* _Directions_: Starting at the first line of the entries below, please return exactly each line up to and including the one with "Política de Cookies (607, 2452)"; pictures stay out.

BEGIN Source data

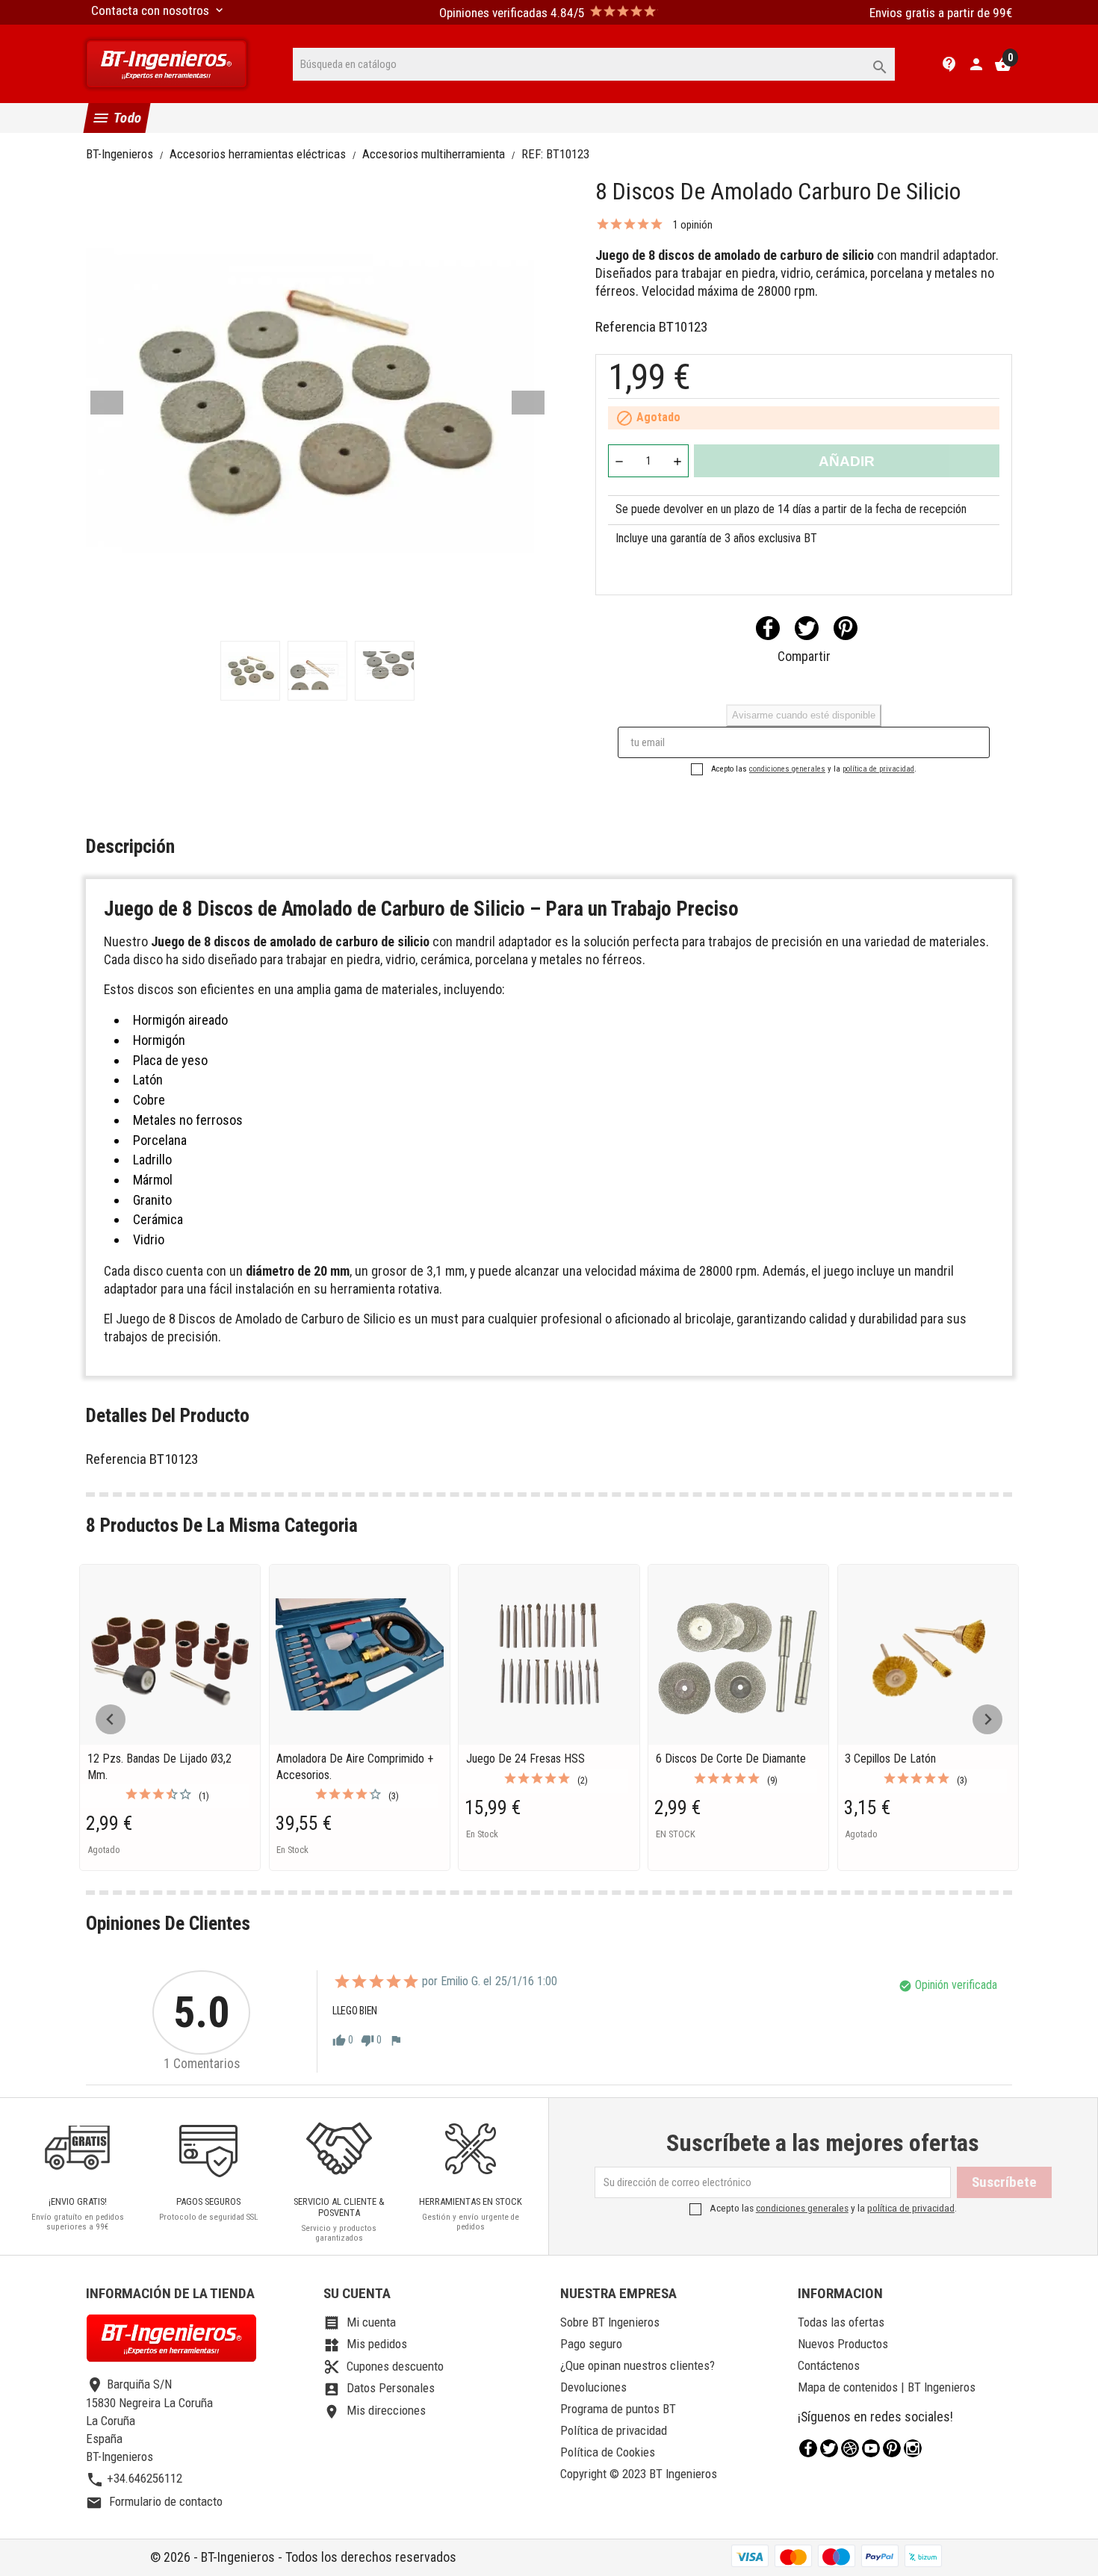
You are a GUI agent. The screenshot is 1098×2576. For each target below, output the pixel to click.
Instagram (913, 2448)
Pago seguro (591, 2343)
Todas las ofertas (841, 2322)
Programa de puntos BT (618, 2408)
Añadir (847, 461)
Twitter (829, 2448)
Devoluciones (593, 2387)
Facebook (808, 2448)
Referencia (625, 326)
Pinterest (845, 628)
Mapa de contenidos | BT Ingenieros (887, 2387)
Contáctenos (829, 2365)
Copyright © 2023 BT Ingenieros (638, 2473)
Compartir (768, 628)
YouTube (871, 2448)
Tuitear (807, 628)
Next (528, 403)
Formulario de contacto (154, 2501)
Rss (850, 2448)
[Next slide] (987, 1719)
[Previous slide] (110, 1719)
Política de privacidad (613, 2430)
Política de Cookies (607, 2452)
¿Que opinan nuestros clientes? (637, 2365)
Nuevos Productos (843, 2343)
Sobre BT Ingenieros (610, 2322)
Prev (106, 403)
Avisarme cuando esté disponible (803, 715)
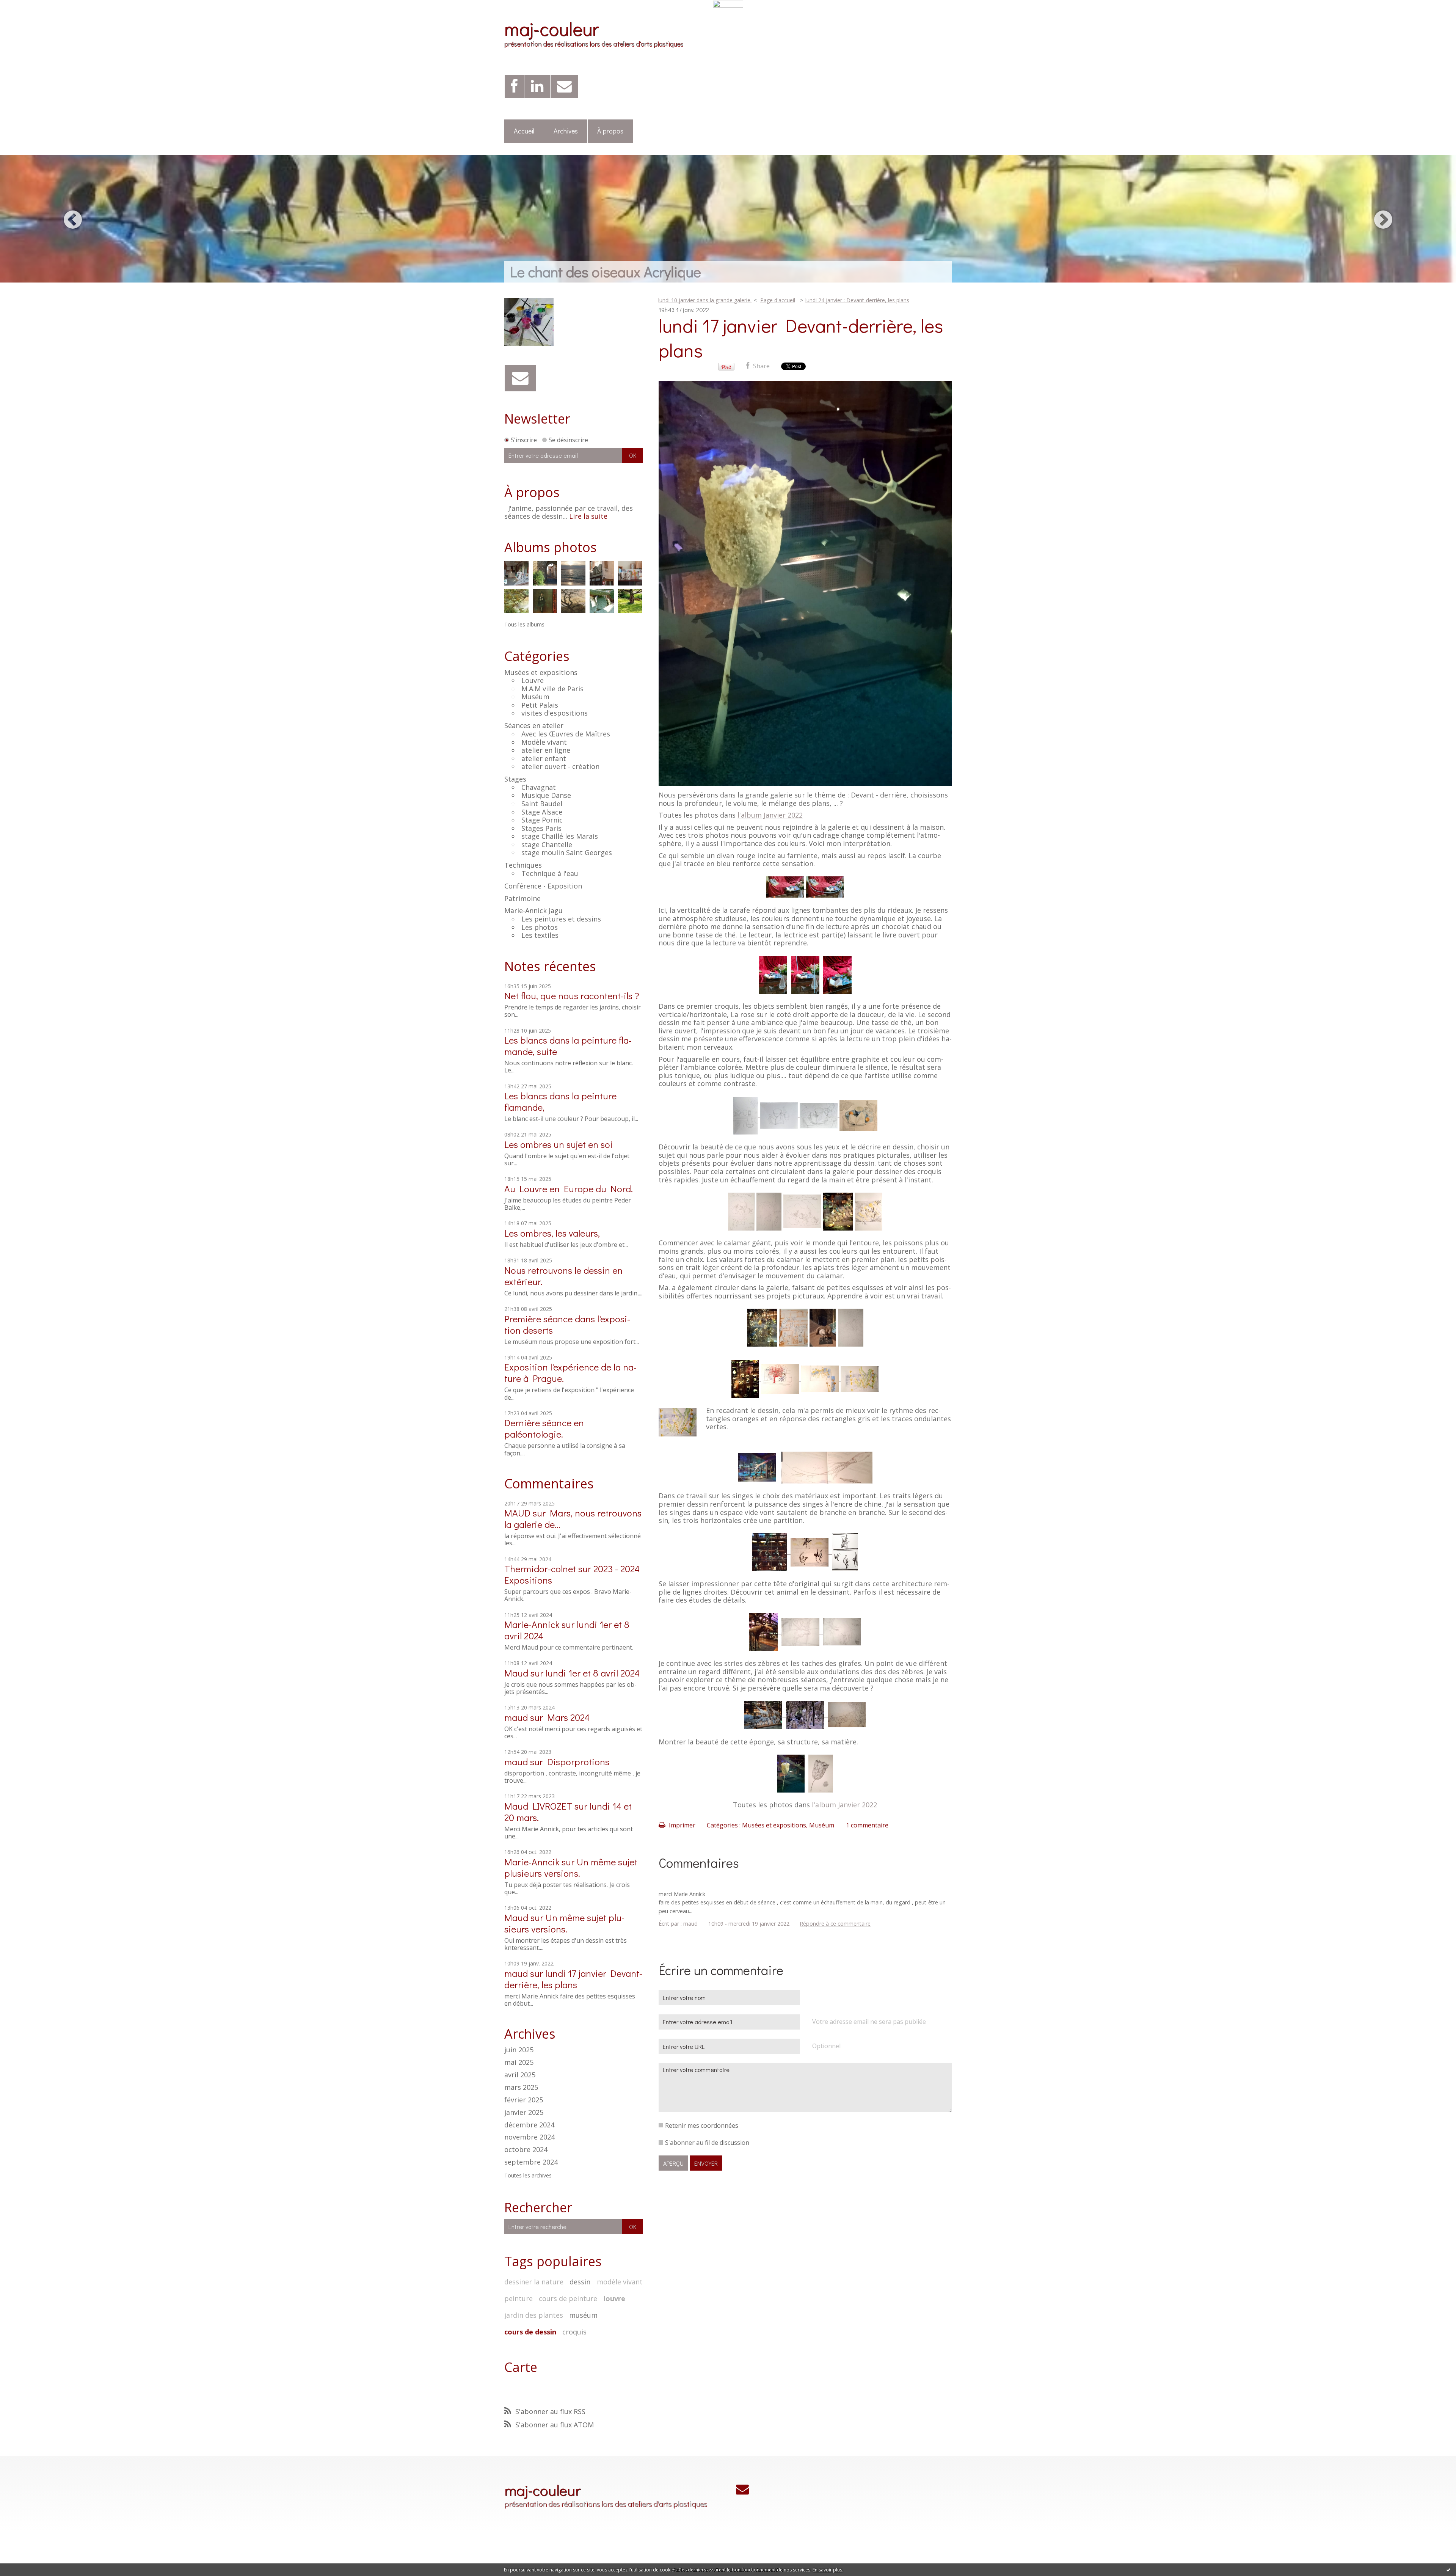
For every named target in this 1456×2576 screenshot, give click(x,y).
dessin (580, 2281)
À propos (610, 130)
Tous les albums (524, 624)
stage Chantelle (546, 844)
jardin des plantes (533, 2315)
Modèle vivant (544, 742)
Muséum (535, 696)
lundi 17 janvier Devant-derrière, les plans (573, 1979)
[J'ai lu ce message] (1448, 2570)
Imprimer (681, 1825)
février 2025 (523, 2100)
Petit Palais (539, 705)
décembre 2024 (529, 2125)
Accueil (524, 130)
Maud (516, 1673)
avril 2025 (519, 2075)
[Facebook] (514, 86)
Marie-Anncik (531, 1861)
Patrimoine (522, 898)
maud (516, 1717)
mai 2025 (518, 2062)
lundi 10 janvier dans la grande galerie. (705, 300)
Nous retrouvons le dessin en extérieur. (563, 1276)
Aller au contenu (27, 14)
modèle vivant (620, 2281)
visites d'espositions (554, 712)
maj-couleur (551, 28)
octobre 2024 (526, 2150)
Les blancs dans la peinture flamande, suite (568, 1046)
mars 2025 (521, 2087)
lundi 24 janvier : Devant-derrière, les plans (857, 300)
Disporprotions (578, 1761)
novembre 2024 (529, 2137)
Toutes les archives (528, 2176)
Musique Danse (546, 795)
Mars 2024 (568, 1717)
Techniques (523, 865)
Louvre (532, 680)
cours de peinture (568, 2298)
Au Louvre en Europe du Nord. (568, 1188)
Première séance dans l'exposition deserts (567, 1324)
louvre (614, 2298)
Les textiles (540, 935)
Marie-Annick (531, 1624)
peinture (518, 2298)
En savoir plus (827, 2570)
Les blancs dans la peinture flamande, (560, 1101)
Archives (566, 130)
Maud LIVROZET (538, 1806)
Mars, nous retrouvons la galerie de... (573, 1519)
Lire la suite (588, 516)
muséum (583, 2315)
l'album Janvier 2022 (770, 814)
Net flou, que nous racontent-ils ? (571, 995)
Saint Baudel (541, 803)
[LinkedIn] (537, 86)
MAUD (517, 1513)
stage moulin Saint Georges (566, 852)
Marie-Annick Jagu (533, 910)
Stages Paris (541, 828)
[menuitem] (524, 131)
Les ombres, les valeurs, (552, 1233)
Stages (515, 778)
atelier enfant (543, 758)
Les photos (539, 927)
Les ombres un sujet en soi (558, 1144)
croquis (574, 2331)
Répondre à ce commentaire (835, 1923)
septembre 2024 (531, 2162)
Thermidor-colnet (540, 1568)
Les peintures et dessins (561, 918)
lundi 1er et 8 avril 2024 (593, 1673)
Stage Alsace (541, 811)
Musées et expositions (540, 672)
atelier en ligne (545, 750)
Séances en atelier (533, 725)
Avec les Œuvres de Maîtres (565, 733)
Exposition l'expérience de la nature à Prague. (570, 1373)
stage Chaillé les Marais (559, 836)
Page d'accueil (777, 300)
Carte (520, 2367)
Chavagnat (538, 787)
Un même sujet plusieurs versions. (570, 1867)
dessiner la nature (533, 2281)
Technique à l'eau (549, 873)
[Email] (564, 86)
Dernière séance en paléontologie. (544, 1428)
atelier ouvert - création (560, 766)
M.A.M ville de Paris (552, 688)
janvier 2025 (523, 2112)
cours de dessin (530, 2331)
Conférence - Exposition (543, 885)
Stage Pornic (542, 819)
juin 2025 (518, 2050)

END Source data

* _Task solution_:
You are a GUI agent. The screenshot is 1098×2576. For each target below, output the pixel to click.
Instagram (913, 2448)
Pago seguro (591, 2343)
Todas las ofertas (841, 2322)
Programa de puntos BT (618, 2408)
Añadir (847, 461)
Twitter (829, 2448)
Devoluciones (593, 2387)
Facebook (808, 2448)
Referencia (625, 326)
Pinterest (845, 628)
Mapa de contenidos | BT Ingenieros (887, 2387)
Contáctenos (829, 2365)
Copyright © 2023 BT Ingenieros (638, 2473)
Compartir (768, 628)
YouTube (871, 2448)
Tuitear (807, 628)
Next (528, 403)
Formulario de contacto (154, 2501)
Rss (850, 2448)
[Next slide] (987, 1719)
[Previous slide] (110, 1719)
Política de privacidad (613, 2430)
Política de Cookies (607, 2452)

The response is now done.